On several of the victim devices, the Tavdig loader was deployed using an executable named procmap.exe, which used the Microsoft Macro Assembler (MASM) compiler (QEditor). Microsoft assesses that procmap.exe was used to compile and run malicious ASM files on victim devices within Ukraine in March 2024, which then invoked a PowerShell script that subsequently loaded the Amadey bots and the Tavdig backdoor.

Secret Blizzard then used the Tavdig backdoor—loaded into kavp.exe—to conduct further reconnaissance on the device, including user info, netstat, and installed patches. Secret Blizzard also used Tavdig to import a registry file into the registry of the victim device, which likely installed the persistence mechanism and payload for the KazuarV2 backdoor.

Figure 3. Example of how Amadey bots were used to load the Tavdig backdoor

The KazuarV2 payload was often injected into a browser process such as explorer.exe or opera.exe to facilitate command and control with compromised web servers hosting the Secret Blizzard relay and encryption module (index.php). This module facilitated encryption and onward transmission of command output and exfiltrated data from the affected device to the next-level Secret Blizzard infrastructure. 

Storm-1837 PowerShell backdoor use

Microsoft has observed Storm-1837 (overlaps with activity tracked by other security providers as Flying Yeti and UAC-0149) targeting devices belonging to the military of Ukraine since December 2023. Storm-1837 is a Russia-based threat actor that has focused on devices used by Ukrainian drone operators. Storm-1837 uses a range of PowerShell backdoors including the backdoor that the Computer Emergency Response Team of Ukraine (CERT-UA) has named Cookbox as well as an Android backdoor impersonating a legitimate system used for AI processing called “Griselda”, which according to CERT-UA is based on the Hydra Android banking malware and facilitates the collection of session data (HTTP cookies), contacts, and keylogging. In May 2024, Cloudflare detailed a Storm-1837 espionage phishing campaign against Ukrainian military devices for which Storm-1837 used both GitHub and Cloudflare for staging and C2.

In January 2024, Microsoft observed a military-related device in Ukraine compromised by a Storm-1837 backdoor configured to use the Telegram API to launch a cmdlet with credentials (supplied as parameters) for an account on the file-sharing platform Mega. The cmdlet appeared to have facilitated remote connections to the account at Mega and likely invoked the download of commands or files for launch on the target device. When the Storm-1837 PowerShell backdoor launched, Microsoft noted a PowerShell dropper deployed to the device. The dropper was very similar to the one observed during the use of Amadey bots and contained two base64 encoded files containing the previously referenced Tavdig backdoor payload (rastls.dll) and the Symantec binary (kavp.exe).

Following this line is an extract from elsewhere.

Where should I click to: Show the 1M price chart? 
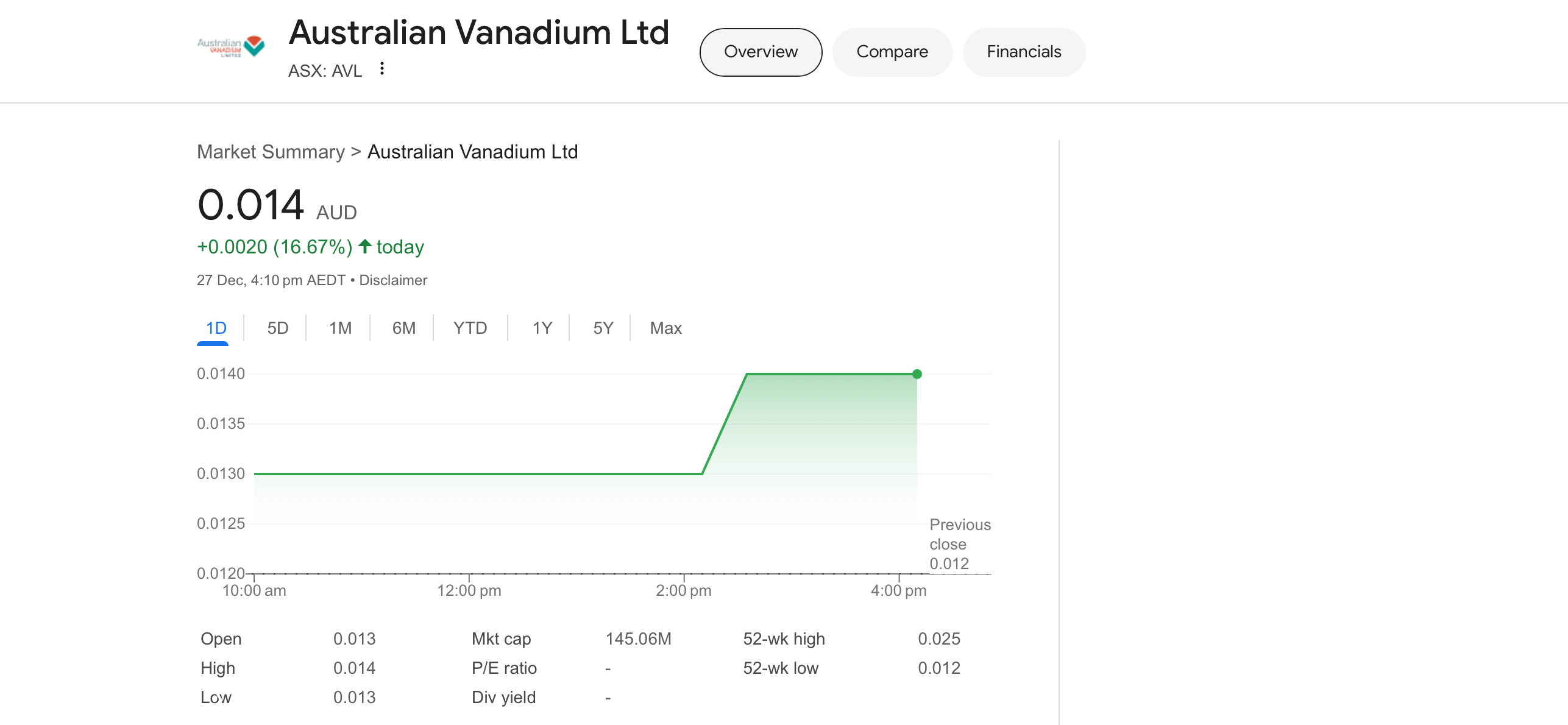coord(340,328)
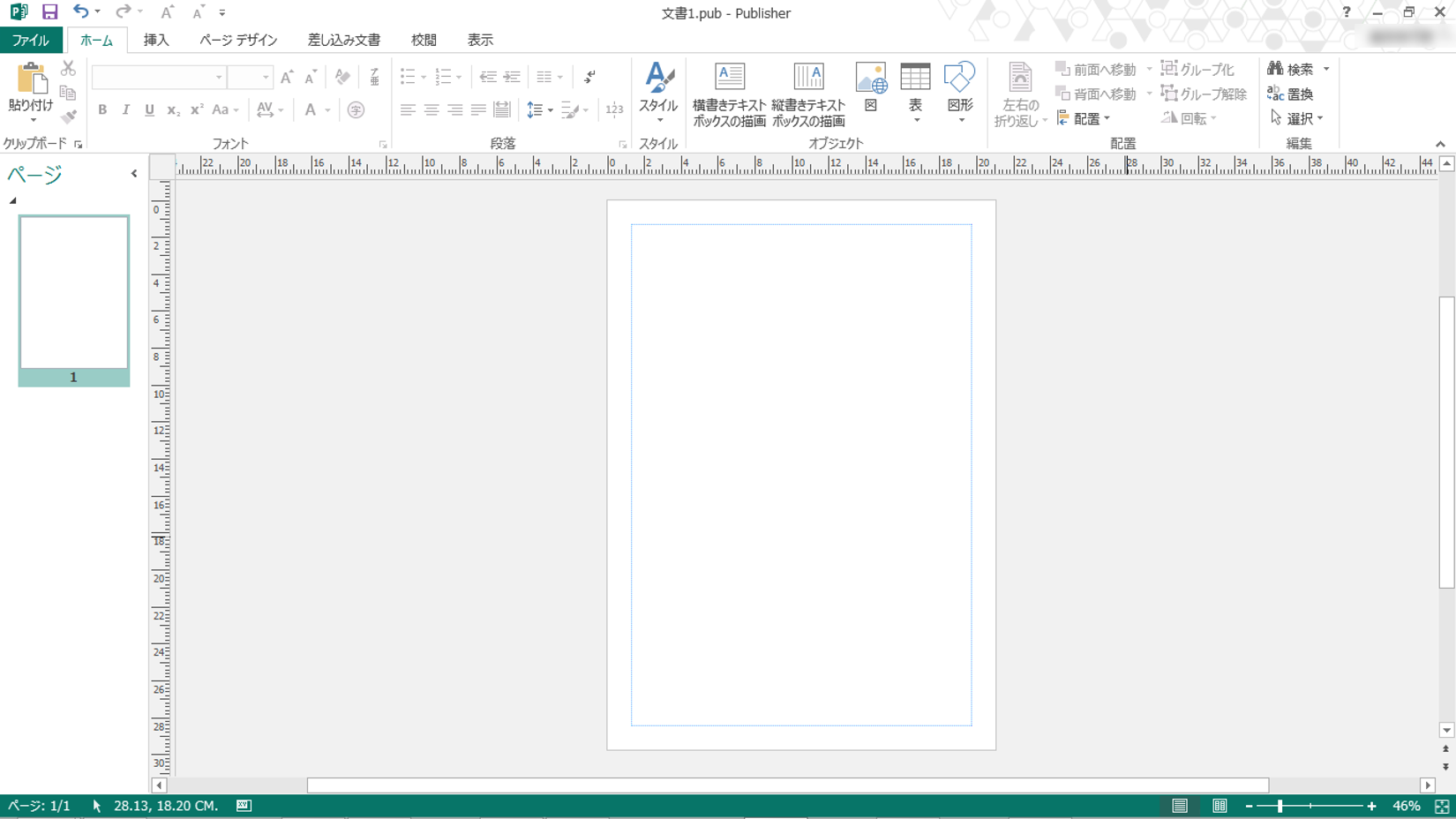This screenshot has width=1456, height=819.
Task: Expand the 選択 selection dropdown
Action: (1320, 118)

As with the Amadey bot attack chain, Secret Blizzard used the Tavdig backdoor loaded into kavp.exe to conduct initial reconnaissance on the device. Secret Blizzard then used Tavdig to import a registry file, which was used to install and provide persistence for the KazuarV2 backdoor, which was subsequently observed launching on the affected device.

Although Microsoft did not directly observe the Storm-1837 PowerShell backdoor downloading the Tavdig loader, based on the temporal proximity between the execution of the Storm-1837 backdoor and the observation of the PowerShell dropper, Microsoft assesses that it is likely that the Storm-1837 backdoor was used by Secret Blizzard to deploy the Tavdig loader.

Summary assessments

Microsoft Threat Intelligence is still investigating how Secret Blizzard gained control of the Storm-1837 backdoor or Amadey bots to download its own tools onto devices in Ukraine. It is possible, for example, that Secret Blizzard operators could have purchased the use of Amadey bots, or it may have surreptitiously commandeered a part of the Amadey attack chain.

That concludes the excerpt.